La doctrine ethnico-différentialiste, version atténuée du concept de race, véhicule les mêmes stéréotypes que le racisme traditionnel. Les inégalités socioéconomiques sont présentées et traitées comme la résultante de l’inadaptation culturelle des classes exploitées : attitude face au travail, immobilisme et stagnation des moeurs, aspirations radicalement différentes,…

Chaque culture est conçue comme une catégorie fermée qui détermine l’identité de l’être. Tous les membres d’une communauté sont supposés partager une âme sui generis, une mentalité commune qui distinguent le groupe. Cette reconnaissance aboutit à une forme de totalitarisme en ce sens que les conduites et pensées des individus sont définies à travers un référent extérieur invariable.

Le propre de l’identité est justement d’être un rapport en constante évolution. La cohésion du groupe communautaire est faible et temporaire ; elle est fonction des nécessités mêmes de la condition d’immigré qui s’implante dans un nouvel environnement et de l’hostilité du pays d’accueil. Exclu de l’espace social, les immigrés sont enclins à se concentrer et à survaloriser des signes de reconnaissance propres.

La communauté n’est pas une catégorie homogène mais une entité mouvante traversée par des lignes politiques, sociales et philosophiques.

La rhétorique raciste postule que l’immigré ne respecte pas les normes sociales et qu’il menace les institutions libérales et démocratiques. En période de crise sociale et économique, la concurrence et la rivalité dégrippent les crispations identitaires.

L’apolitisation des conflits sociaux et l’ethnicisation de la politique sont suggérées par les agents intellectuels de la bourgeoisie qui savent l’avantage qu’ils peuvent en dégager.
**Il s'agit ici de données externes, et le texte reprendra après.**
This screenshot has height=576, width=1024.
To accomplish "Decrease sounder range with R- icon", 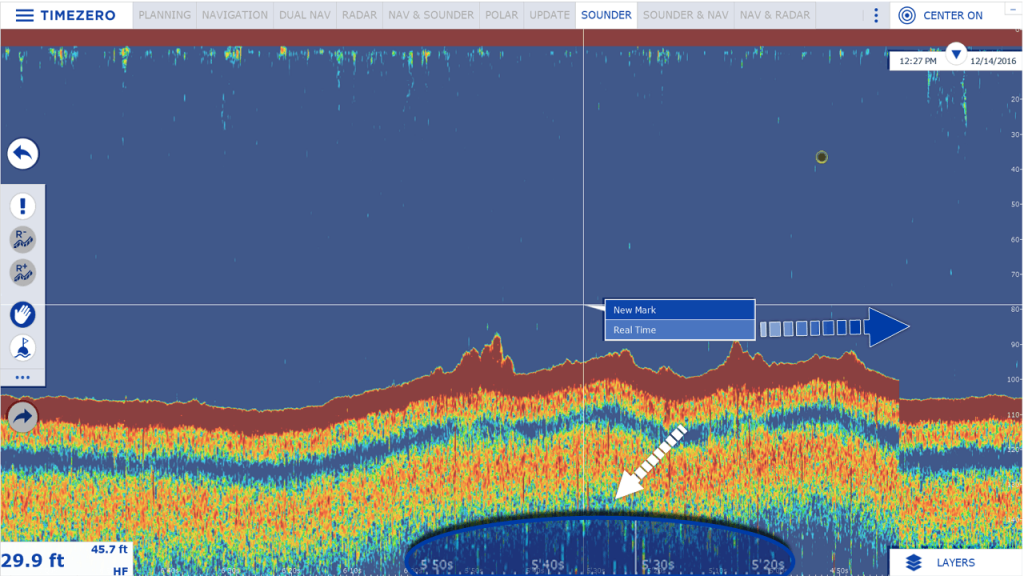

Non seulement le système économique est ménagé mais la conscience politique s’érode au bénéfice d’identifiants de substitution.

Marx était parfaitement conscient que l’impulsion de l’opposition entre indigènes et immigrés servait la cause des classes dominantes, comme il l’a signalé dans sa lettre du 9 avril 1870 adressée à Siegfried Meyer et August Vogt : « Chaque centre industriel et commercial en Angleterre possède maintenant une classe ouvrière divisée en deux camps hostiles, prolétaires anglais et prolétaires irlandais. L’ouvrier anglais ordinaire déteste l’ouvrier irlandais comme un concurrent qui abaisse son niveau de vie. Il se sent à son égard membre d’une nation dominante, et devient, de ce fait, un instrument de ses aristocrates et capitalistes contre l’Irlande, et consolide ainsi son pouvoir sur lui-même. Des préjugés religieux, sociaux et nationaux le dressent contre l’ouvrier irlandais. Il se conduit envers lui à peu près comme les Blancs pauvres envers les Noirs dans les anciens Etats esclavagistes de l’Union américaine. L’Irlandais lui rend largement la monnaie de sa pièce. Il voit en lui le complice et l’instrument aveugle de la domination anglaise en Irlande.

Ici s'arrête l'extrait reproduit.